Was ‘Tommy’ from The Who’s 1969 album based on a real person?

In May 1969, The Who transformed from a noisy British invasion group to rock’s first opera stars. Their 75-minute double album Tommy was years in the making, but it paid off, going double platinum in the US and serving as the band’s pioneering contribution to the burgeoning hard rock genre.

Spanning 24 songs covering a coherent narrative thread, the LP tells the story of a “deaf, dumb and blind boy” stuck “in a quiet vibration land” due to his physical disabilities. He’s the eponymous Tommy of the album title, named after the nickname in Britain for army soldiers during World War Two.

For the songwriter behind the album Pete Townshend, the war plays a central role in the fictional Tommy’s struggles. “Tommy was suffering the result of his parents being brutalised by the fact that they fell in love during a war,” Townshend explained in a 1993 interview with Wayne Robins. It’s almost as though Tommy has inherited the emotionally dissociative state his parents’ generation were forced into by the war in physical terms through the non-functioning of his senses.

As if the adversities he’s born with aren’t enough, Tommy then has to go through the horrors of being tortured by his cousin Kevin and sexually abused by his uncle Ernie in John Entwhistle’s disturbing composition ‘Fiddle About’.

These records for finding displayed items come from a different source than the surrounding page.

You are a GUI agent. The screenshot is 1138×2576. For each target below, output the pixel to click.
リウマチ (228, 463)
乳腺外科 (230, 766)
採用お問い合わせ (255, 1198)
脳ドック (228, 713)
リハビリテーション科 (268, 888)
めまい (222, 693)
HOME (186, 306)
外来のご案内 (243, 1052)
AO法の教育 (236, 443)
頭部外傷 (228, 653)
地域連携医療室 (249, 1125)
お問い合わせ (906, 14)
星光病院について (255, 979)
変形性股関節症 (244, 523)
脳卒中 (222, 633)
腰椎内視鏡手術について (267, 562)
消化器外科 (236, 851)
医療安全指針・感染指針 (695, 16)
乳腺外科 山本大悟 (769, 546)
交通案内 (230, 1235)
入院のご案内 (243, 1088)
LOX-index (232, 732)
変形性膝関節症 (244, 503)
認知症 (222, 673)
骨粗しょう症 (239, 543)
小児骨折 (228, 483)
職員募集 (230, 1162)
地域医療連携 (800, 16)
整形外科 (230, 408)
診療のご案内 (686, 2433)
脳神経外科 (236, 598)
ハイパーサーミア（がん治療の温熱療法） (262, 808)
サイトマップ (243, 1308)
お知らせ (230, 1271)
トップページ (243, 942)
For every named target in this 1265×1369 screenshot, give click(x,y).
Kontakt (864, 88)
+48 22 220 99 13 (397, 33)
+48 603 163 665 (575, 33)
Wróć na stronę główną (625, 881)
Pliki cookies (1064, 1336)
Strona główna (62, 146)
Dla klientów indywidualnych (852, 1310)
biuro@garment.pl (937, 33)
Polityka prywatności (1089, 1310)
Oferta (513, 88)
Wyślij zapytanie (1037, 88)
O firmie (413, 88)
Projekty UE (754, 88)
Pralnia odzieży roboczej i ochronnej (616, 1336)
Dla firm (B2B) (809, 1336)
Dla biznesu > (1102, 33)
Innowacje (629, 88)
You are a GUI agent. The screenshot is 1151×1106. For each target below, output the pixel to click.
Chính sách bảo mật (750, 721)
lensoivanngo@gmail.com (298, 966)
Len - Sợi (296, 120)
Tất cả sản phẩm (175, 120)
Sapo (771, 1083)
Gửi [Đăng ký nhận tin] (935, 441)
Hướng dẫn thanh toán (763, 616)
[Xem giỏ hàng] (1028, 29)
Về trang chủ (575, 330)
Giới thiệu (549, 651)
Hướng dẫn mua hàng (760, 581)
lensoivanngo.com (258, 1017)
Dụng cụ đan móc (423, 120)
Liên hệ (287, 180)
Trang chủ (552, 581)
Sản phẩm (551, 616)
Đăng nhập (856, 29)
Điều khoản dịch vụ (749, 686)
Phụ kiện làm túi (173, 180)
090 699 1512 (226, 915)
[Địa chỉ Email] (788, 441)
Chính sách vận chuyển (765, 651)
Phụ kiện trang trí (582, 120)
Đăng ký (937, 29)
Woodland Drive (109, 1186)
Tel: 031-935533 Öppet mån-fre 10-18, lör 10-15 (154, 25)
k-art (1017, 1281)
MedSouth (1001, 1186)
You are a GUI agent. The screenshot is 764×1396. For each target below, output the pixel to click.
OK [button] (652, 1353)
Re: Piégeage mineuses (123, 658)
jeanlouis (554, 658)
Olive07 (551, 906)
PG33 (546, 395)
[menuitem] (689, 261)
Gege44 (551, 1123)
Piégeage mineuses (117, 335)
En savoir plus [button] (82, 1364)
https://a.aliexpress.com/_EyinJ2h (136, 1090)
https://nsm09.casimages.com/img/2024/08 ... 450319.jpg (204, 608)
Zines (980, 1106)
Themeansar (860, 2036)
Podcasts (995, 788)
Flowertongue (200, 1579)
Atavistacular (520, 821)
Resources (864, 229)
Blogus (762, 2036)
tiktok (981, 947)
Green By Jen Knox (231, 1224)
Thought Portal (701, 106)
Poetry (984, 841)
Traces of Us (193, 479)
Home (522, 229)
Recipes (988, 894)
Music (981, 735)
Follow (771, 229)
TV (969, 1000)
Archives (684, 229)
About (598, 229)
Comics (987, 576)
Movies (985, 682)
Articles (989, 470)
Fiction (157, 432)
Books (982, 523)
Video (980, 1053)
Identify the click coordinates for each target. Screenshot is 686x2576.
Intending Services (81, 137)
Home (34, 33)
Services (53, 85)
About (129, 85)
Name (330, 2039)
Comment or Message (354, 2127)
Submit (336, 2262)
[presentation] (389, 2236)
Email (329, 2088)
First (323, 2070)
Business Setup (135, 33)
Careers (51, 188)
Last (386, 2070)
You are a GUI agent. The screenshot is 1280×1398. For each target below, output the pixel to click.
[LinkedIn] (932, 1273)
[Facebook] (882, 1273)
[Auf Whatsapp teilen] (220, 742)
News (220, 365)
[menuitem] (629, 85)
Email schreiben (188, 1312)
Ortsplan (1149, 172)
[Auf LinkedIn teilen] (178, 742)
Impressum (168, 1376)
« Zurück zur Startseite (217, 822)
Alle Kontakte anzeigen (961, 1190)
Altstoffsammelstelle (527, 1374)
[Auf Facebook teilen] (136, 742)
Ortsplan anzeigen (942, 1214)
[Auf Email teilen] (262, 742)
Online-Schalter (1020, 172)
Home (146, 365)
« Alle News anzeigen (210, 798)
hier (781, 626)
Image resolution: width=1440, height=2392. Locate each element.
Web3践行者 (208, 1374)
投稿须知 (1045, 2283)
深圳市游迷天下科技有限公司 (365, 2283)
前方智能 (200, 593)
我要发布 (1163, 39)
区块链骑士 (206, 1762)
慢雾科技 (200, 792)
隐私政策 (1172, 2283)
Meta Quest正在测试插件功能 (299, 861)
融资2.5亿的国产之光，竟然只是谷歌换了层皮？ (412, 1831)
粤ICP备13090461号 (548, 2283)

When things seem at their worst, though, Tommy discovers that he has superpower of sorts. A natural talent for the arcade game pinball. The song which reveals this talent, ‘Pinball Wizard’, has become one of The Who’s most recognisable songs.

Through his miracle ability with the “silver ball” and his decision to take a stand for himself, Tommy becomes a messianic figure, gathering a group of followers behind him. The story culminates in the epic two-part finale ‘We’re Not Gonna Take It’, in which the heroic protagonist casts off his traumas and accepts the “glory” coming his way.

But whose life inspired Tommy’s story?

There are two main inspirations for Townshend’s depiction of Tommy. The first is his own life as a child of post-war Britain and the “decaying neglect” he felt from his parents. “You always felt you were in the chorus,” he explained to Robins, using a musical metaphor. “That you weren’t one of the principal players in your family.”

Worse still, the episode Tommy suffers at the hands of Uncle Ernie was based on a real experience of Townshend’s childhood. “I was tickled by this friend of my father until I thought I would die,” he recalled, “and I started screaming hysterically. He was a bit drunk and didn’t realise it.” While nothing explicitly sexual took place, there’s certainly something deeply unsettling about Townshend’s recollection.

The second inspiration for Tommy is far removed from Townshend’s own childhood experiences. It’s the Indian spiritual leader Meher Baba, whom he followed devotedly at the time he wrote the album. In fact, he dedicates Tommy to Meher Baba in the album’s gatefold.

Meher Baba believed himself to be an avatar for God on earth, elected to remain silent from the age of 29, not speaking a word until his death, as a reflection of humanity’s ignorance towards the teachings of God. “One should approach me as if deaf, dumb and blind,” the spiritual figurehead once wrote in his text ‘Absent When He Knocks’. “Only he who turns a deaf ear to others, speaks of no one else and sees no one else can remain absorbed in God!”

Townshend transferred the esoteric teachings of this mystical guru onto the character of Tommy. His lack of sensory awareness becomes the key to his supernatural ability and his role as a messianic leader.

The songwriter claims to have heard the voice of God when coming up with the idea for the album in a Holiday Inn. In any case, he certainly gave an authentic voice to his make-believe hero, who turns his suffering into a cause with which “millions” can identify. The millions who bought his record, at least.